## CONSIGNE 1
Réécrivez le passage de l'entretien sur l'Agenda 2030 qui va de «Daniel Dubas: En» à «de politique extérieure.» en remplaçant «biodiversité» par «diversité biologique».
## CONSIGNE 2
Dans l'entretien sur l'Agenda 2030, quelle fonction Daniel Dubas occupe-t-il ?
## CONSIGNE 3
Poursuivez l'entretien sur l'Agenda 2030 après sa dernière phrase.

## EXTRAIT SOURCE
«Le cap est bon mais pas la cadence»

En 2015, les Nations Unies adoptaient l´Agenda 2030 pour le développement durable. La Suisse, elle aussi, a fait siens les 17 objectifs formulés. Pourquoi sommes-nous un «pays en développement»? Quels défis devons-nous relever? Et quel rôle revient à la recherche? Autant de questions auxquelles Daniel Dubas, délégué du Conseil fédéral à l´Agenda 2030, apporte une réponse.

Quand on parle d´objectifs de développement, on pense automatiquement aux «pays en développement». Pourquoi les objectifs de développement durable concernent-ils un pays soi-disant développé comme la Suisse?

Daniel Dubas: En matière de durabilité, tous les pays de la Terre sont en fait «en développement». Même la Suisse malgré son niveau de vie élevé – ou peut-être justement à cause de cela. Nous avons une forte consommation, des besoins gigantesques en énergie et en ressources et notre empreinte carbone est donc très élevée. L´ampleur de la perte de biodiversité en Suisse est, elle aussi, très préoccupante. Il y a donc de quoi faire! Pour relever les défis mondiaux, tous les pays doivent prendre leurs responsabilités. Nous devons tourner notre regard vers l´intérieur, mais aussi à l´extérieur de nos frontières pour trouver des solutions communes. C´est à ce besoin que répond l´Agenda 2030 en adressant aussi bien les aspects de politique intérieure que de politique extérieure.

L´Agenda 2030 a été adopté par l´ONU en 2015. Nous sommes à mi-parcours. Où en sommes-nous de la réalisation des objectifs?

## DONNÉES DE TRAVAIL
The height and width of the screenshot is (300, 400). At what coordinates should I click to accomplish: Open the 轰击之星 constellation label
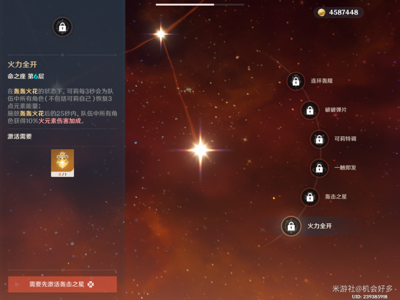pyautogui.click(x=336, y=197)
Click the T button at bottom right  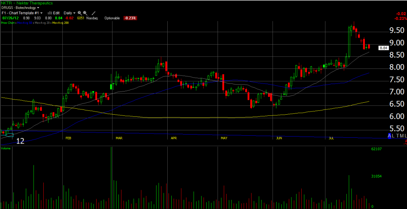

## RÉPONSE 1
Daniel Dubas: En matière de durabilité, tous les pays de la Terre sont en fait «en développement». Même la Suisse malgré son niveau de vie élevé – ou peut-être justement à cause de cela. Nous avons une forte consommation, des besoins gigantesques en énergie et en ressources et notre empreinte carbone est donc très élevée. L´ampleur de la perte de diversité biologique en Suisse est, elle aussi, très préoccupante. Il y a donc de quoi faire! Pour relever les défis mondiaux, tous les pays doivent prendre leurs responsabilités. Nous devons tourner notre regard vers l´intérieur, mais aussi à l´extérieur de nos frontières pour trouver des solutions communes. C´est à ce besoin que répond l´Agenda 2030 en adressant aussi bien les aspects de politique intérieure que de politique extérieure.

## RÉPONSE 2
Il est délégué du Conseil fédéral à l'Agenda 2030.

## RÉPONSE 3
Les premières années, de grands progrès ont été réalisés partout dans le monde dans des domaines tels que la lutte contre la faim, la santé ou l´égalité des chances. Mais la pandémie de Covid a annihilé certaines de ces avancées et certains pays, principalement dans le Sud global, ont été renvoyés à leur situation initiale. En Suisse, nous avions de meilleurs atouts pour faire face à cette crise. Le Covid-19 a certes freiné l´Agenda 2030 chez nous aussi, mais nous avons quand même pu continuer à progresser pour la plupart des objectifs comme l´efficacité des ressources. Dans l´ensemble, la Suisse est sur la bonne voie, mais elle est encore trop lente. Nous devons accélérer les changements transformateurs vers des systèmes durables.

Où en est la Suisse au niveau des objectifs relatifs aux ressources aquatiques et à la protection des eaux?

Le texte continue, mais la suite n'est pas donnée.